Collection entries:
╭──

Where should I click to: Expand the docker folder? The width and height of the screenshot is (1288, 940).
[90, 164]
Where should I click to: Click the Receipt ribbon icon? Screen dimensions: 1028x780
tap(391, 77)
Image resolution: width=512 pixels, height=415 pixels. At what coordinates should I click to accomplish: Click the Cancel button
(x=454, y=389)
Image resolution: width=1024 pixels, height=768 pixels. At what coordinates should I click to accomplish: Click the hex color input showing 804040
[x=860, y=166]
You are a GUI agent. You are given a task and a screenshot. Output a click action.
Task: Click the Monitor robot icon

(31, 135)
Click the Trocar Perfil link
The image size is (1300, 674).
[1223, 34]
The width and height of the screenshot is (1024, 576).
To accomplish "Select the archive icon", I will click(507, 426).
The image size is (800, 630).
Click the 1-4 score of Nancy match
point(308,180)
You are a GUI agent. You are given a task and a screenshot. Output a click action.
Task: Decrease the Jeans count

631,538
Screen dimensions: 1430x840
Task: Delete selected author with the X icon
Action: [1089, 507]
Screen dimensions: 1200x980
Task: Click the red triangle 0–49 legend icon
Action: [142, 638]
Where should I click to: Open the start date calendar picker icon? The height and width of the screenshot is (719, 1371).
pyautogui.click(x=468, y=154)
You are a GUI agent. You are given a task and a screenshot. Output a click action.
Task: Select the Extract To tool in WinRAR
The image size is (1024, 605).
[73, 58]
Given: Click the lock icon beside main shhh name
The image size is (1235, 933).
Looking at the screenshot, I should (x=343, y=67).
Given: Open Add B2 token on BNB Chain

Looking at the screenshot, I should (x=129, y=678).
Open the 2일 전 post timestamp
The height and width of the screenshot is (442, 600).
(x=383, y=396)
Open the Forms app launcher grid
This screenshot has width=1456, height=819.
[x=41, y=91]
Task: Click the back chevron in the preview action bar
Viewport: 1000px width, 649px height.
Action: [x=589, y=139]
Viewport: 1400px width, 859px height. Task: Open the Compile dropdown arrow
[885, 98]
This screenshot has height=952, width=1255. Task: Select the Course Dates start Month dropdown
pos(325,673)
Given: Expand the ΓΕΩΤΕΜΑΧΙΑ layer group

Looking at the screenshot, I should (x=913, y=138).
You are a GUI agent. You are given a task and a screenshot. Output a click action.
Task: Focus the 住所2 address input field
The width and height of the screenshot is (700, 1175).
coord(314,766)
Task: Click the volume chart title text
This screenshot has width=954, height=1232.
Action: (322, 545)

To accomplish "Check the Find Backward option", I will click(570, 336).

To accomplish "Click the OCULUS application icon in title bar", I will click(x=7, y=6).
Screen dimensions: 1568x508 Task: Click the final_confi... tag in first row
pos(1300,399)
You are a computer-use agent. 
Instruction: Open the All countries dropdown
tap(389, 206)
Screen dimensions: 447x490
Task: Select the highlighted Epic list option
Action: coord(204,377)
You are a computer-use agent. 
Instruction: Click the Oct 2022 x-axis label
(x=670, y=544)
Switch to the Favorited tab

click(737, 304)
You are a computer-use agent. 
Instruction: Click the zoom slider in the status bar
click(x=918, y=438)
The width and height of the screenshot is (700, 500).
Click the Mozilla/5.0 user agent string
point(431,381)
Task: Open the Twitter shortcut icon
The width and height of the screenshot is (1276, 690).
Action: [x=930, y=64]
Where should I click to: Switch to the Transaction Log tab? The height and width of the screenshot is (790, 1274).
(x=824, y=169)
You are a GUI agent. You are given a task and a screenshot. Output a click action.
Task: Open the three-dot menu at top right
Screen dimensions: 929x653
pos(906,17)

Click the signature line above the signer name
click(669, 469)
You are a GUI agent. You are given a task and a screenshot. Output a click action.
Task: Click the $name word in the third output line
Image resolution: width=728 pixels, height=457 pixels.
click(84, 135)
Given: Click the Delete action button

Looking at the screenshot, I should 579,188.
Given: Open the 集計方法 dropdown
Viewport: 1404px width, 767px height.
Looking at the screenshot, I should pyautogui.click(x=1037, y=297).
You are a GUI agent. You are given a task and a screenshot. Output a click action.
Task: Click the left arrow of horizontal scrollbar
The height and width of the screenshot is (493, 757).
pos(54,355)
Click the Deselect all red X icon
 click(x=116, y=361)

╰──

[Exercise objective] All records above must be printed again, exactly.

[Written response]
Where should I click to: Expand the docker folder? The width and height of the screenshot is (1288, 940).
[90, 164]
Where should I click to: Click the Receipt ribbon icon? Screen dimensions: 1028x780
tap(391, 77)
Image resolution: width=512 pixels, height=415 pixels. At what coordinates should I click to accomplish: Click the Cancel button
(x=454, y=389)
Image resolution: width=1024 pixels, height=768 pixels. At what coordinates should I click to accomplish: Click the hex color input showing 804040
[x=860, y=166]
You are a GUI agent. You are given a task and a screenshot. Output a click action.
Task: Click the Monitor robot icon

(31, 135)
Click the Trocar Perfil link
The image size is (1300, 674).
[1223, 34]
The width and height of the screenshot is (1024, 576).
To accomplish "Select the archive icon", I will click(507, 426).
The image size is (800, 630).
Click the 1-4 score of Nancy match
point(308,180)
You are a GUI agent. You are given a task and a screenshot. Output a click action.
Task: Decrease the Jeans count

631,538
Screen dimensions: 1430x840
Task: Delete selected author with the X icon
Action: [1089, 507]
Screen dimensions: 1200x980
Task: Click the red triangle 0–49 legend icon
Action: [142, 638]
Where should I click to: Open the start date calendar picker icon? The height and width of the screenshot is (719, 1371).
pyautogui.click(x=468, y=154)
You are a GUI agent. You are given a task and a screenshot. Output a click action.
Task: Select the Extract To tool in WinRAR
The image size is (1024, 605).
[73, 58]
Given: Click the lock icon beside main shhh name
The image size is (1235, 933).
Looking at the screenshot, I should (x=343, y=67).
Given: Open Add B2 token on BNB Chain

Looking at the screenshot, I should (x=129, y=678).
Open the 2일 전 post timestamp
The height and width of the screenshot is (442, 600).
(x=383, y=396)
Open the Forms app launcher grid
This screenshot has width=1456, height=819.
[x=41, y=91]
Task: Click the back chevron in the preview action bar
Viewport: 1000px width, 649px height.
Action: [x=589, y=139]
Viewport: 1400px width, 859px height. Task: Open the Compile dropdown arrow
[885, 98]
This screenshot has height=952, width=1255. Task: Select the Course Dates start Month dropdown
pos(325,673)
Given: Expand the ΓΕΩΤΕΜΑΧΙΑ layer group

Looking at the screenshot, I should (x=913, y=138).
You are a GUI agent. You are given a task and a screenshot. Output a click action.
Task: Focus the 住所2 address input field
The width and height of the screenshot is (700, 1175).
coord(314,766)
Task: Click the volume chart title text
This screenshot has width=954, height=1232.
Action: (322, 545)

To accomplish "Check the Find Backward option", I will click(570, 336).

To accomplish "Click the OCULUS application icon in title bar", I will click(x=7, y=6).
Screen dimensions: 1568x508 Task: Click the final_confi... tag in first row
pos(1300,399)
You are a computer-use agent. 
Instruction: Open the All countries dropdown
tap(389, 206)
Screen dimensions: 447x490
Task: Select the highlighted Epic list option
Action: coord(204,377)
You are a computer-use agent. 
Instruction: Click the Oct 2022 x-axis label
(x=670, y=544)
Switch to the Favorited tab

click(737, 304)
You are a computer-use agent. 
Instruction: Click the zoom slider in the status bar
click(x=918, y=438)
The width and height of the screenshot is (700, 500).
Click the Mozilla/5.0 user agent string
point(431,381)
Task: Open the Twitter shortcut icon
The width and height of the screenshot is (1276, 690).
Action: [x=930, y=64]
Where should I click to: Switch to the Transaction Log tab? The height and width of the screenshot is (790, 1274).
(x=824, y=169)
You are a GUI agent. You are given a task and a screenshot. Output a click action.
Task: Open the three-dot menu at top right
Screen dimensions: 929x653
pos(906,17)

Click the signature line above the signer name
click(669, 469)
You are a GUI agent. You are given a task and a screenshot. Output a click action.
Task: Click the $name word in the third output line
Image resolution: width=728 pixels, height=457 pixels.
click(84, 135)
Given: Click the Delete action button

Looking at the screenshot, I should 579,188.
Given: Open the 集計方法 dropdown
Viewport: 1404px width, 767px height.
Looking at the screenshot, I should pyautogui.click(x=1037, y=297).
You are a GUI agent. You are given a task and a screenshot. Output a click action.
Task: Click the left arrow of horizontal scrollbar
The height and width of the screenshot is (493, 757).
pos(54,355)
Click the Deselect all red X icon
 click(x=116, y=361)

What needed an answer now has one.